Neuquén impulsa el vino patagónico y se consolida como nueva región vitivinícola junto a Vaca Muerta

La provincia de Neuquén se posiciona como una nueva referencia de la vitivinicultura argentina, concentrando más del 75% de la producción de vino patagónico, en un contexto marcado por el desarrollo energético de Vaca Muerta.

En apenas dos décadas, esta región pasó de no tener viñedos a contar con cerca de 2.000 hectáreas cultivadas, consolidando un modelo basado en identidad, calidad y condiciones naturales únicas.

El clima de la zona, caracterizado por baja humedad, escasas lluvias, fuerte amplitud térmica y vientos constantes, favorece la producción de vinos con alta concentración, acidez marcada y perfiles diferenciados.

La vitivinicultura neuquina no compite en volumen, ya que representa alrededor del 1% de la producción nacional, sino que apuesta por la calidad y la expresión del terroir.

Entre las bodegas pioneras destaca Bodega del Fin del Mundo, una de las principales productoras de la región, junto a proyectos como Malma y Familia Schroeder, que han contribuido a construir la identidad del vino patagónico.

La cepa Pinot Noir se consolidó como emblema regional por su adaptación al clima frío, logrando vinos de gran expresión y reconocimiento.

El desarrollo vitivinícola es posible gracias al uso eficiente del agua proveniente de los ríos Neuquén y Limay, mediante sistemas de riego por goteo que optimizan el recurso en un entorno árido.

Además de San Patricio del Chañar, existen otras zonas productivas como Centenario, Senillosa, la ribera del río Limay, Cutral Co y el norte neuquino, lo que evidencia la diversidad del territorio.

En paralelo, el enoturismo se ha convertido en un motor económico clave, combinando gastronomía regional, paisajes y experiencias vinculadas al vino.

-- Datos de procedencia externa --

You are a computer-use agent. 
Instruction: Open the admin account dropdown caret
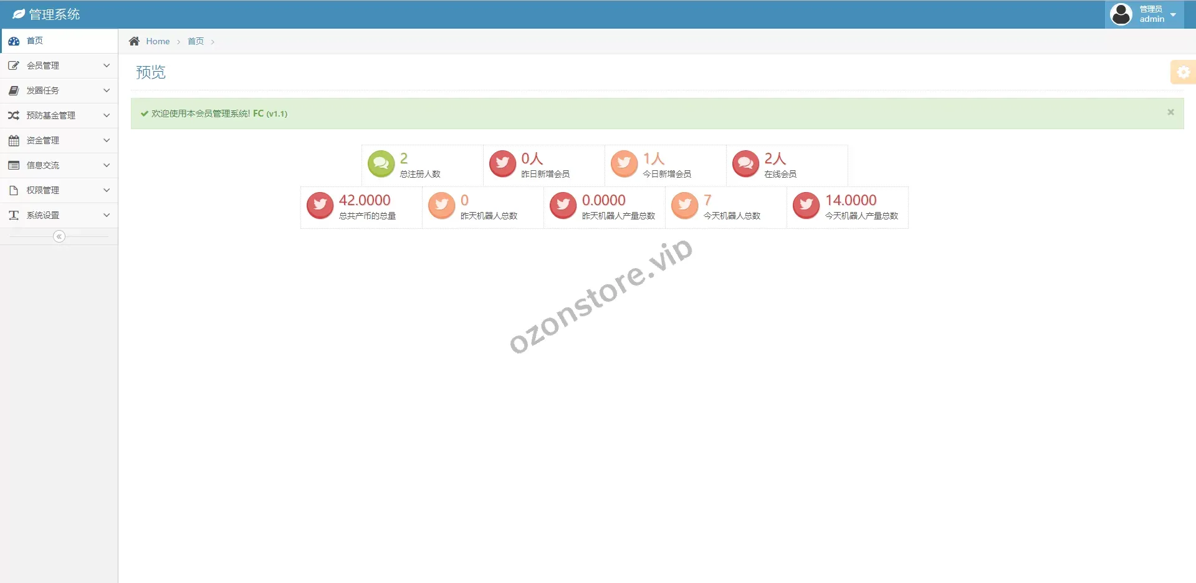[x=1173, y=15]
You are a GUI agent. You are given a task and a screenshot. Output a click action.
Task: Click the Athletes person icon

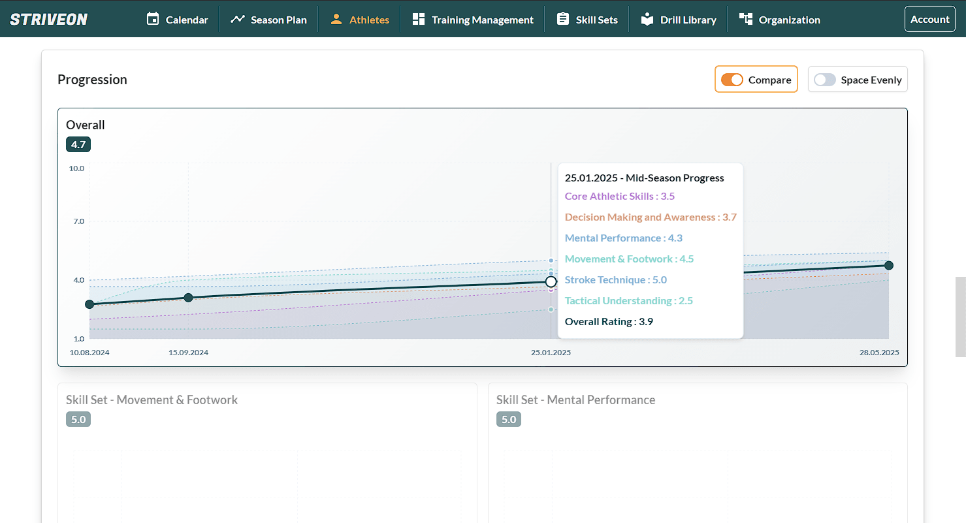tap(336, 19)
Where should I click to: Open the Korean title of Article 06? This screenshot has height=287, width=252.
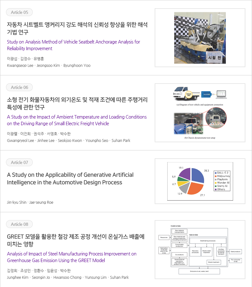click(x=77, y=103)
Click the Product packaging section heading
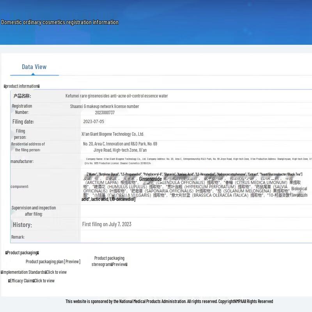Image resolution: width=312 pixels, height=312 pixels. pos(22,253)
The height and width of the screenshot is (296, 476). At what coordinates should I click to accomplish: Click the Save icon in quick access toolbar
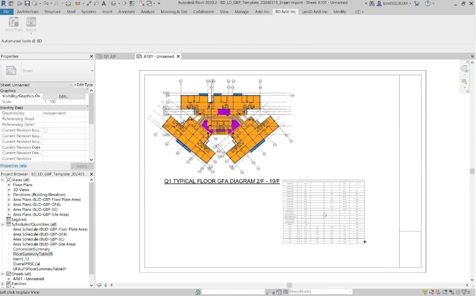27,3
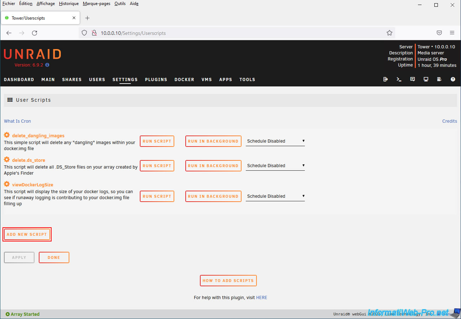Open the What Is Cron link
The width and height of the screenshot is (461, 319).
pyautogui.click(x=17, y=121)
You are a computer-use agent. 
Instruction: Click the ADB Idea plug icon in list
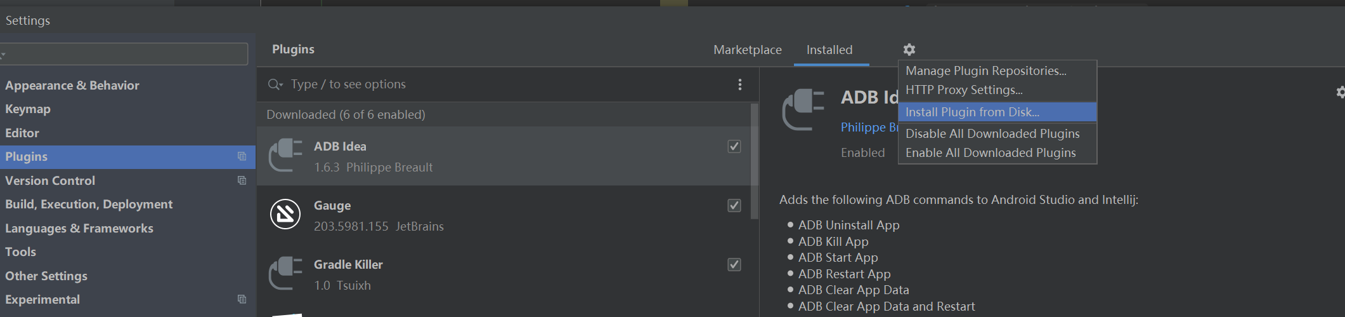[285, 156]
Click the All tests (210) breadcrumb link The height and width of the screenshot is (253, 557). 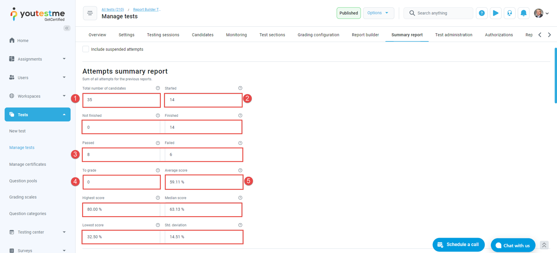pyautogui.click(x=112, y=9)
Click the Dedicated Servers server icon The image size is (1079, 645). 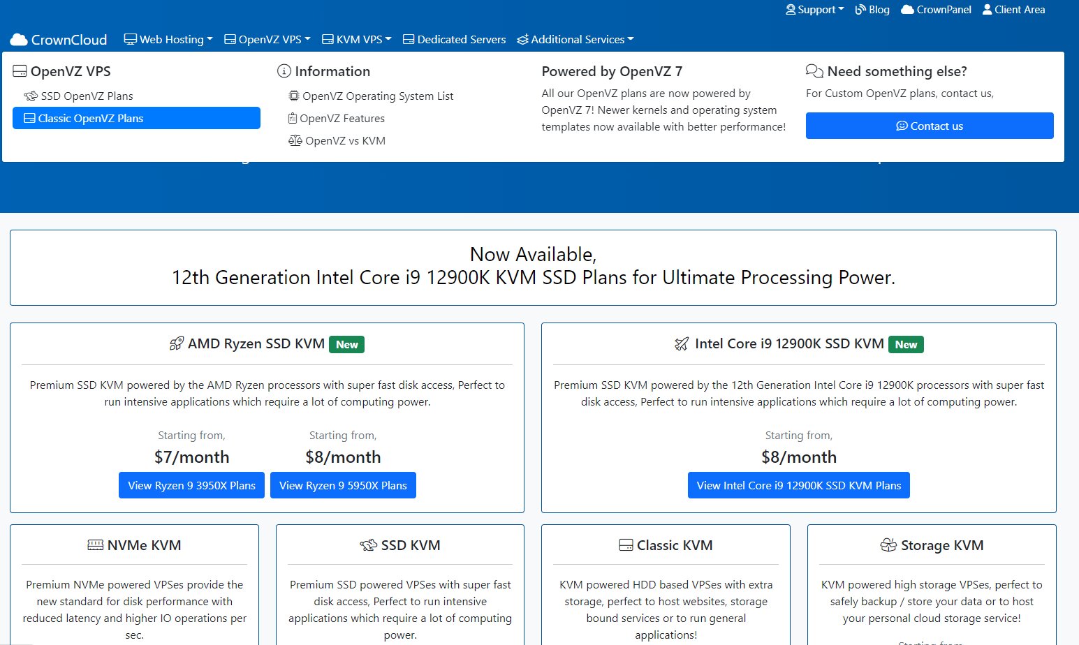coord(409,40)
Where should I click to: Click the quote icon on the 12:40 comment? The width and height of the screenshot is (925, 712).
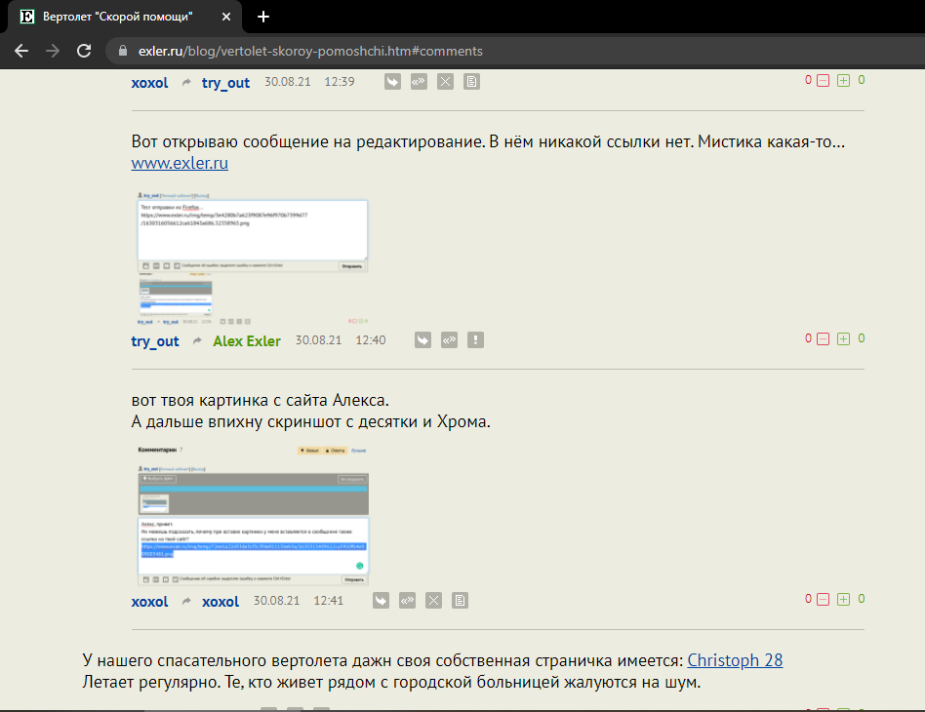[x=449, y=340]
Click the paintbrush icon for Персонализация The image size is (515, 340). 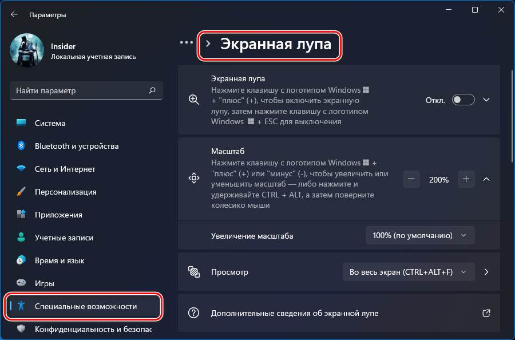21,192
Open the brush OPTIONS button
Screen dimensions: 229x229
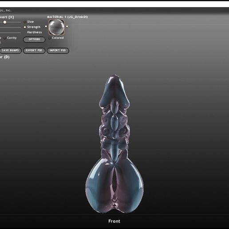34,39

Este crecimiento convive con la actividad hidrocarburífera de Vaca Muerta, en un modelo de diversificación productiva impulsado por las autoridades locales, que buscan posicionar a la provincia más allá del petróleo y el gas.

 

La convivencia entre ambas industrias refleja una estrategia que apuesta por el desarrollo sostenible, integrando producción, turismo y recursos naturales.